Il bagnino e la libertà

Dunque, al povero bagnino di Chioggia che aveva tappezzato la sua spiaggia con le foto e le frasi di Mussolini è stata tolta letteralmente l’acqua sotto i piedi, vale a dire la società titolare della concessione non gliela rinnovata, nonostante la procura di Venezia avesse chiesto l’archiviazione per l’ipotesi di reato di apologia del fascismo.

Forse la società concessionaria, più antifascista di Scelba, ha pensato che non era il caso di scherzare con la nuova legge Fiano e si è comportata di conseguenza.

La democrazia ha così trionfato, e siamo tutti più tranquilli. Il fascismo non passerà.

Ricordo che, nella mia città, tanti anni fa, i comizi dei leader dei partiti democratici (democristiani, socialdemocratici, liberali, repubblicani, perfino socialisti) si svolgevano dal balcone di una libreria posta sulla piazza principale e gestita da una famiglia fedelissima al duce e alla sua memoria.

Per accedere al balcone, bisognava passare per una stanza le cui pareti erano interamente ingombre di foto e simboli del deprecato regime e del suo capo. Quegli uomini politici passavano, si fermavano ad osservare con curiosità e non facevano obiezioni.

Ma quella era un’Italia decadente, nonostante il crescente benessere economico e il progressivo allargamento delle libertà civili; oggi che da quella depressione siamo usciti e che la coscienza democratica, che sembrava essersi assopita, si è ormai risvegliata, siamo pronti a fare argine contro l’alta marea dei bagnini mussoliniani, a togliere loro l’acqua putrida che li nutre, sempre in nome, s’intende delle libertà democratiche.

E così abbiamo rispolverato il reato d’opinione.

Il guaio è che le libertà dei sacerdoti della democrazia non sempre coincidono con le libertà liberali, che sono poi le uniche libertà di cui possiamo effettivamente disporre, perché anche la libertà democratica di andare a votare è solo apparenza, vuoto formalismo, se non consentiamo a tutti, anche ai bagnini con il mito grottesco di Mussolini, di dire la loro e di contribuire a formare liberamente la cosiddetta opinione pubblica.

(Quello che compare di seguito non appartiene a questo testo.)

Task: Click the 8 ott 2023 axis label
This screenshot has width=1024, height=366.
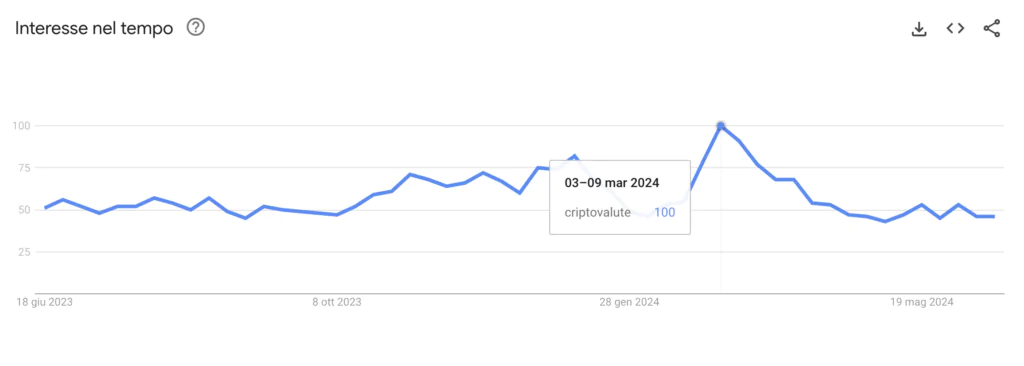Action: click(x=337, y=302)
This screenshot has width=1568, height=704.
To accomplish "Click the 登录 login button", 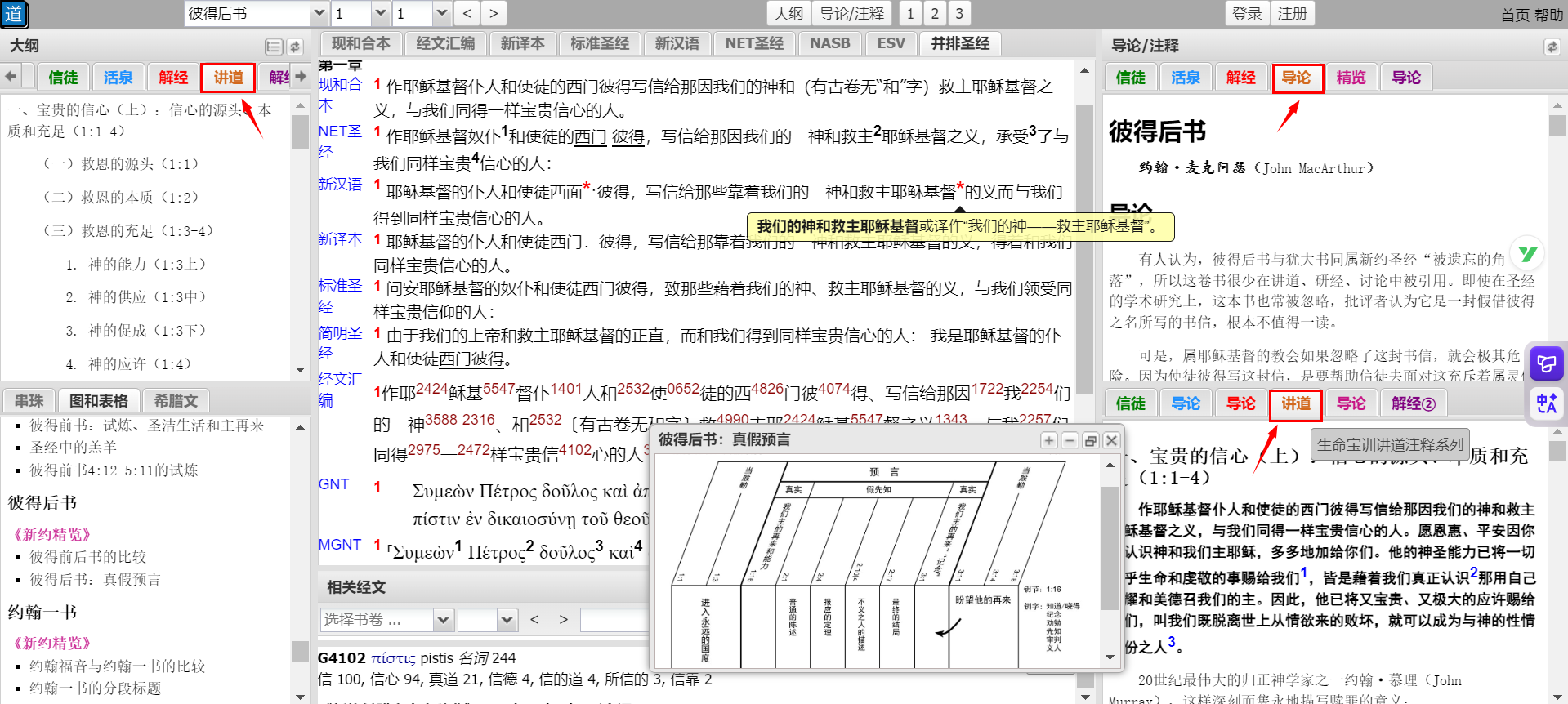I will tap(1247, 14).
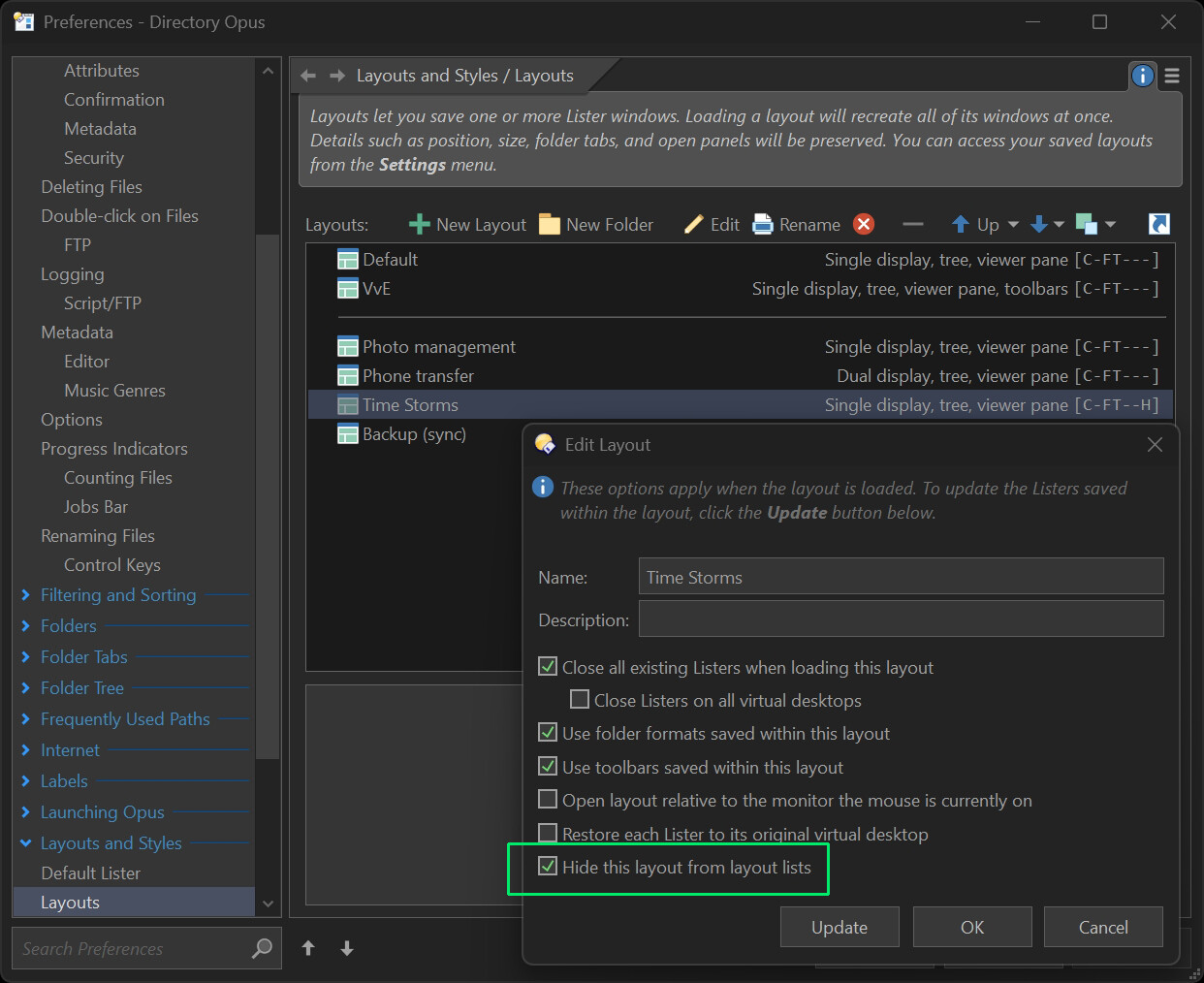Uncheck Hide this layout from layout lists
The height and width of the screenshot is (983, 1204).
548,867
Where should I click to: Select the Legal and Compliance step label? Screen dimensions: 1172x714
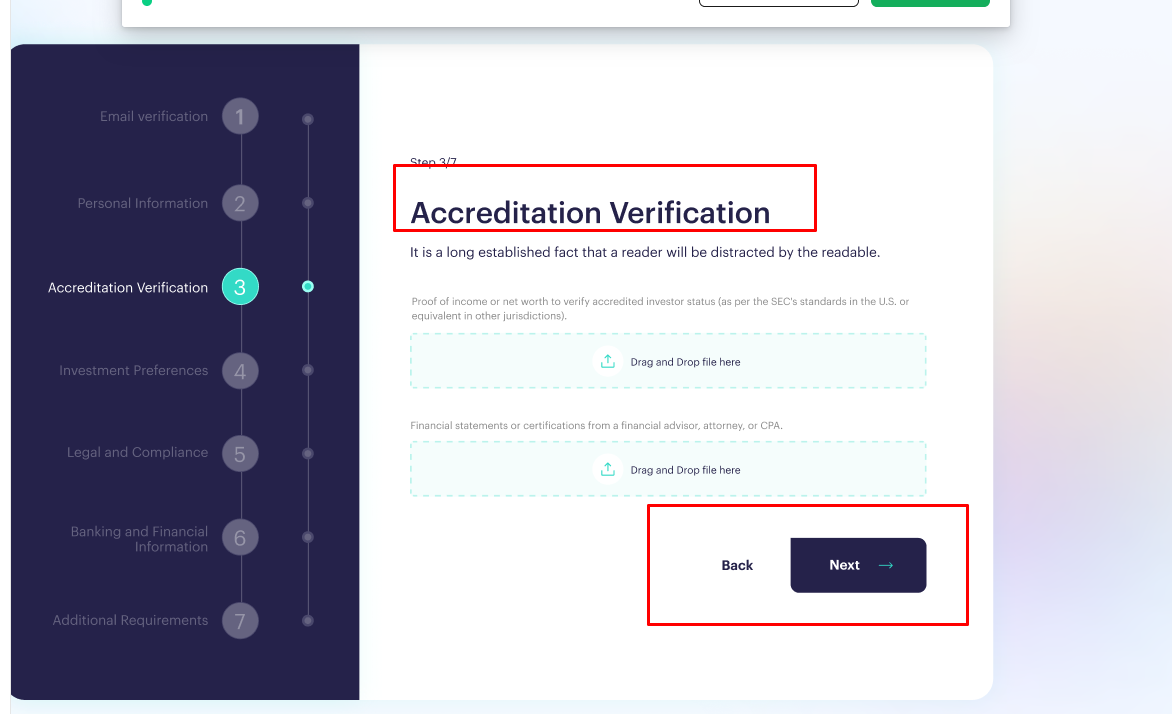[138, 452]
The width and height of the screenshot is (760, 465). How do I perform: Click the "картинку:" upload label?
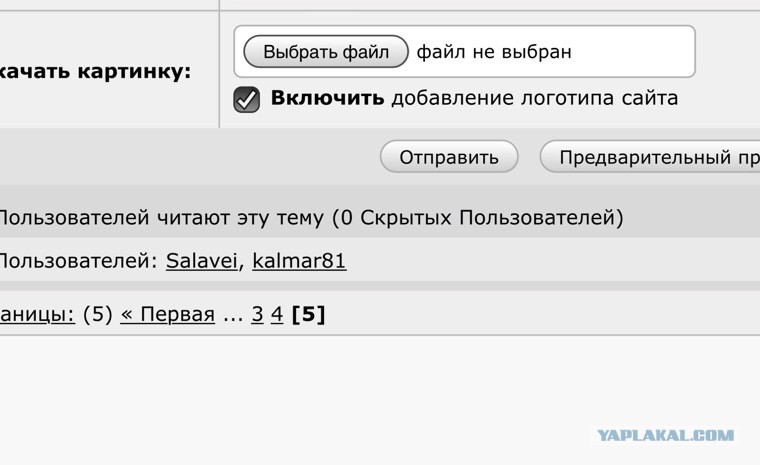pyautogui.click(x=135, y=72)
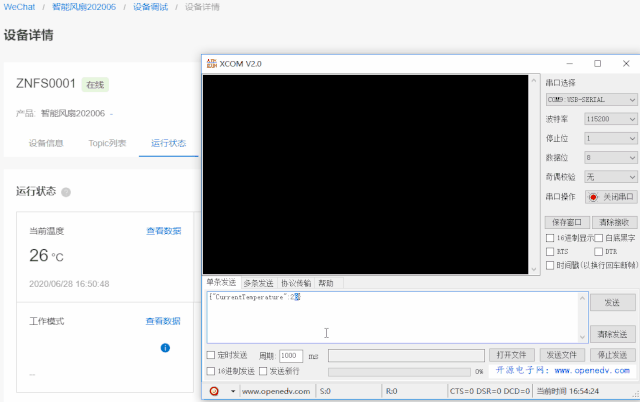Open the Topic列表 tab
The height and width of the screenshot is (402, 640).
[107, 143]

In questa smania di censurare le idee che non ci piacciono, quando, s’intende, non degenerino nella violenza fisica, c’è la confessione implicita di una debolezza, di una sostanziale insicurezza circa la bontà delle proprie idee.

Anche questo è un aspetto non secondario dell’attuale crisi della democrazia italiana, questa sua paura delle ombre del passato, questo volersi, a tutti i costi e con tutti mezzi, cautelare dai pericoli di un tempo e di un mondo ormai defunti, mentre altri pericoli, ben più reali, sinistramente incombono sulle nostre teste.